PowerPivot activates its Formula bar where it inserts the equal to sign.
To use a DAX function in the expression, click the Insert Function button on the PowerPivot Formula bar and select the function to use in the Insert Function dialog box (which is very similar to the standard Excel Insert Function dialog box except that it contains only DAX functions).
To define an arithmetic or text calculation between columns in the current data table, you select the columns to use by clicking them in the data table interspersed with the appropriate operator.
To select a field to use in a calculation or as an argument in a DAX function, click its field name at the top of its column to add it to the expression on the PowerPivot Formula bar. Note that PowerPivot automatically encloses all field names used in DAX expressions in a pair of square brackets as in
where you’re building an expression in an extended price calculated column that multiplies the values in the UnitPrice field by those in the Quantity field of the active data table.

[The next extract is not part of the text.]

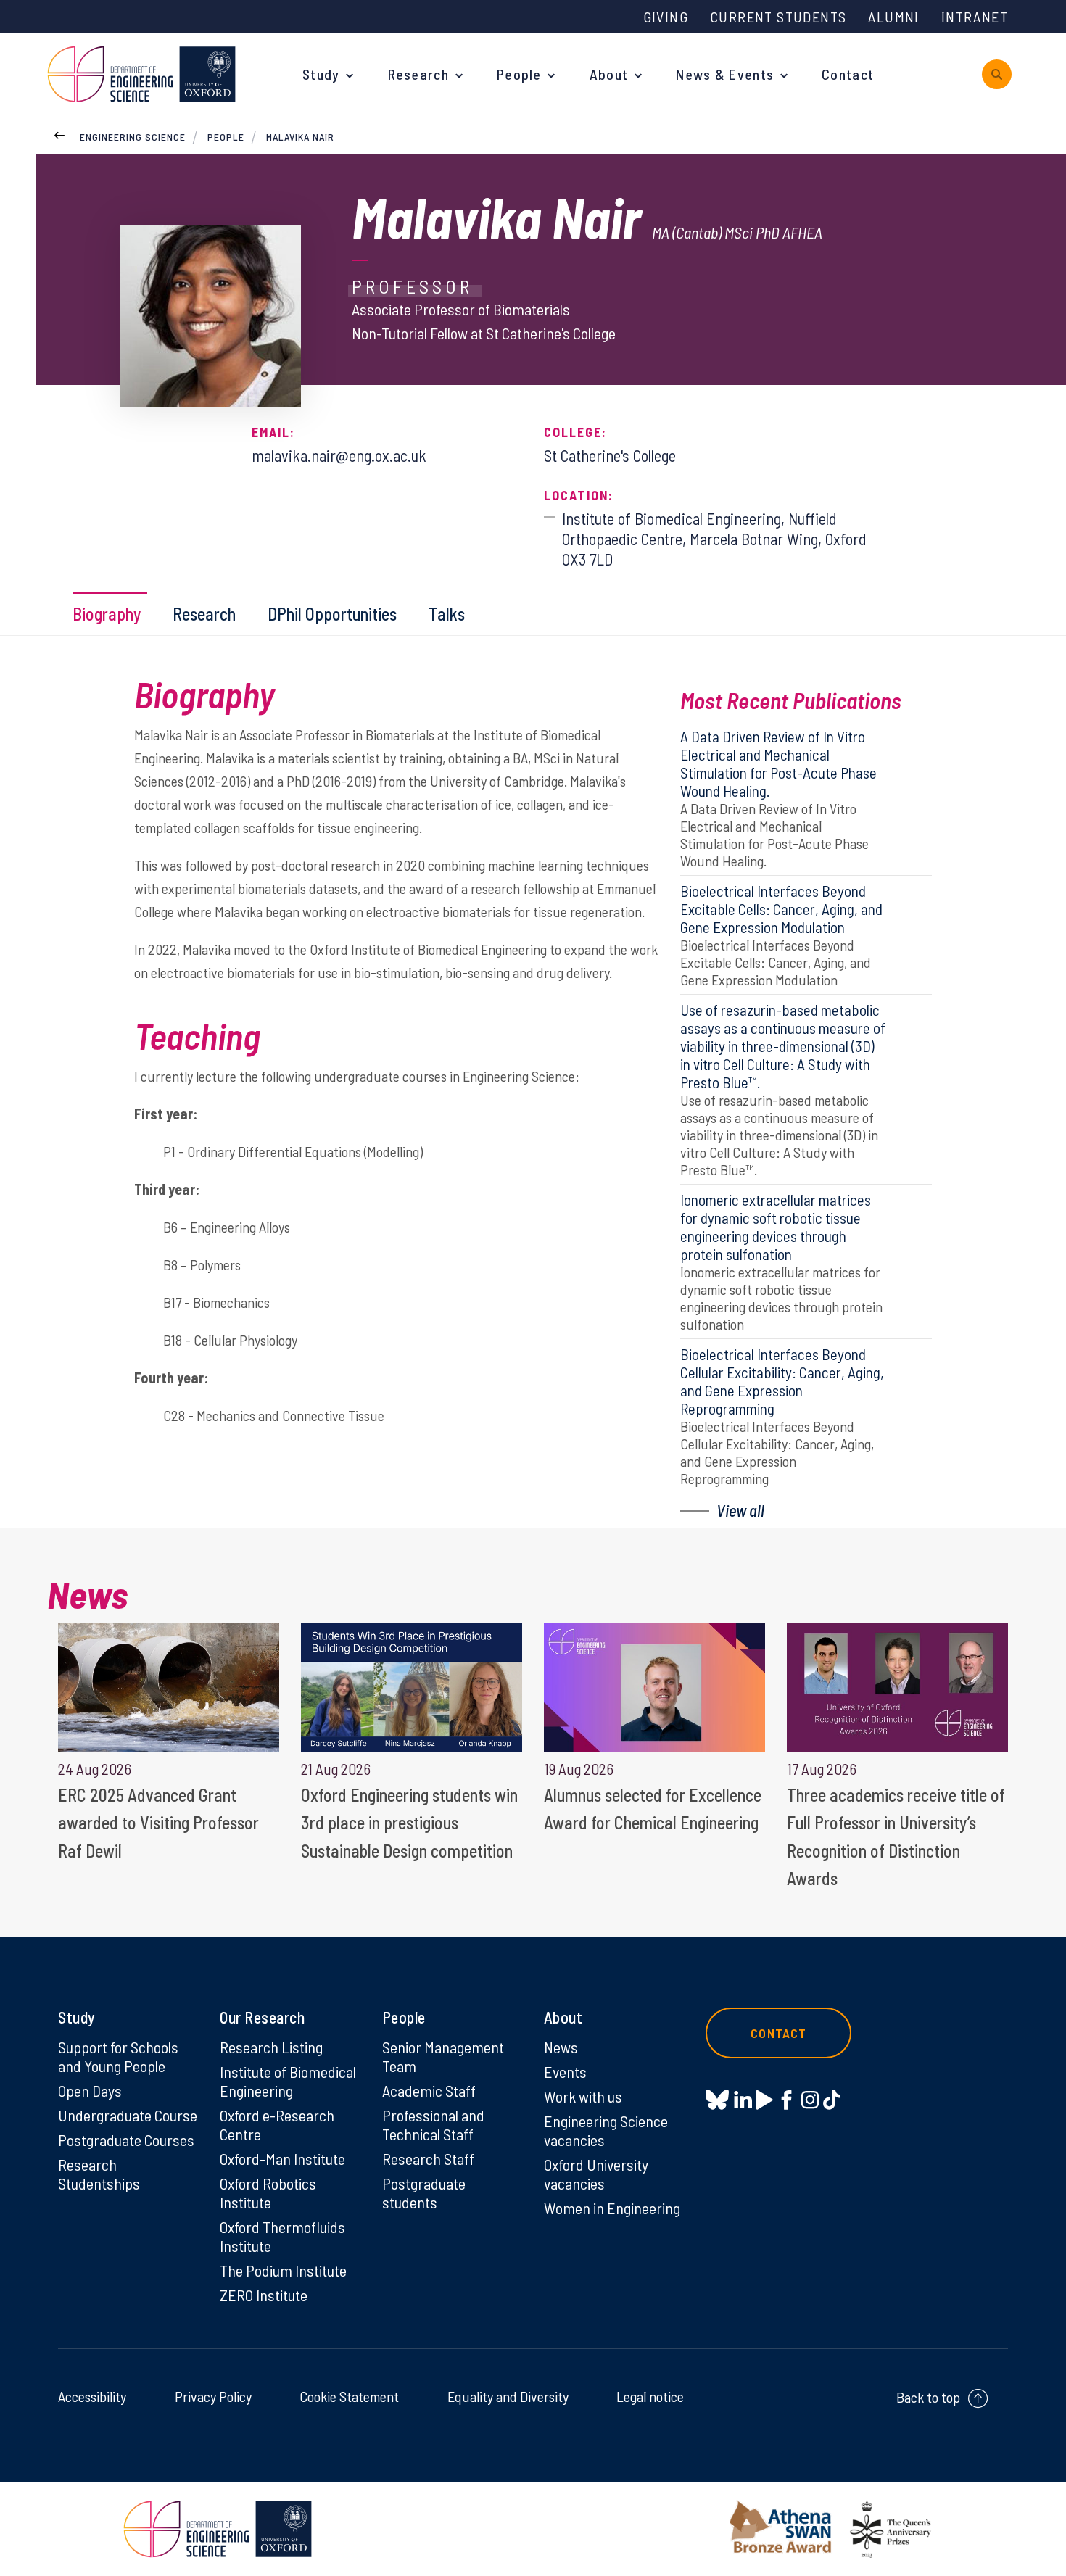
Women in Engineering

Click the Enter button on the PowerPivot Formula bar to complete the expression and have it calculated.
As soon as you click the Enter button, PowerPivot performs the calculations specified by the expression you just created, returning the results to the new column. (This may take several moments depending upon the number of records in the data table.)
As soon as PowerPivot completes the calculations, the results appear in the cells of the Add Column field. You can then rename the column by double-clicking its Add Column generic name, typing in the new field name, and pressing Enter.
After creating a calculated column to your data table, you can view its DAX expression simply by clicking its field name at the top of its column in the PowerPivot Data View. If you ever need to edit its expression, you can do so simply by clicking the field name to select the entire column and then click the insertion point in the DAX expression displayed on the PowerPivot Formula bar.
If you no longer need the calculated column in the pivot table for its Data Model, you can remove it by right-clicking the column and then selecting Delete Columns on its shortcut menu. If you simply want to hide the column from the Data View, you select the Hide from Client Tools item on this shortcut menu.
Keep in mind that DAX expressions using arithmetic and logical operators follow the same order of operator precedence as in regular Excel formulas. If you ever need to alter this natural order, you must use nested parentheses in the DAX expression to alter the order as you do in Excel formulas. Just be careful when adding these parentheses this that you don’t disturb any of the square brackets that always enclose the name of any data table field referred to in the DAX expression.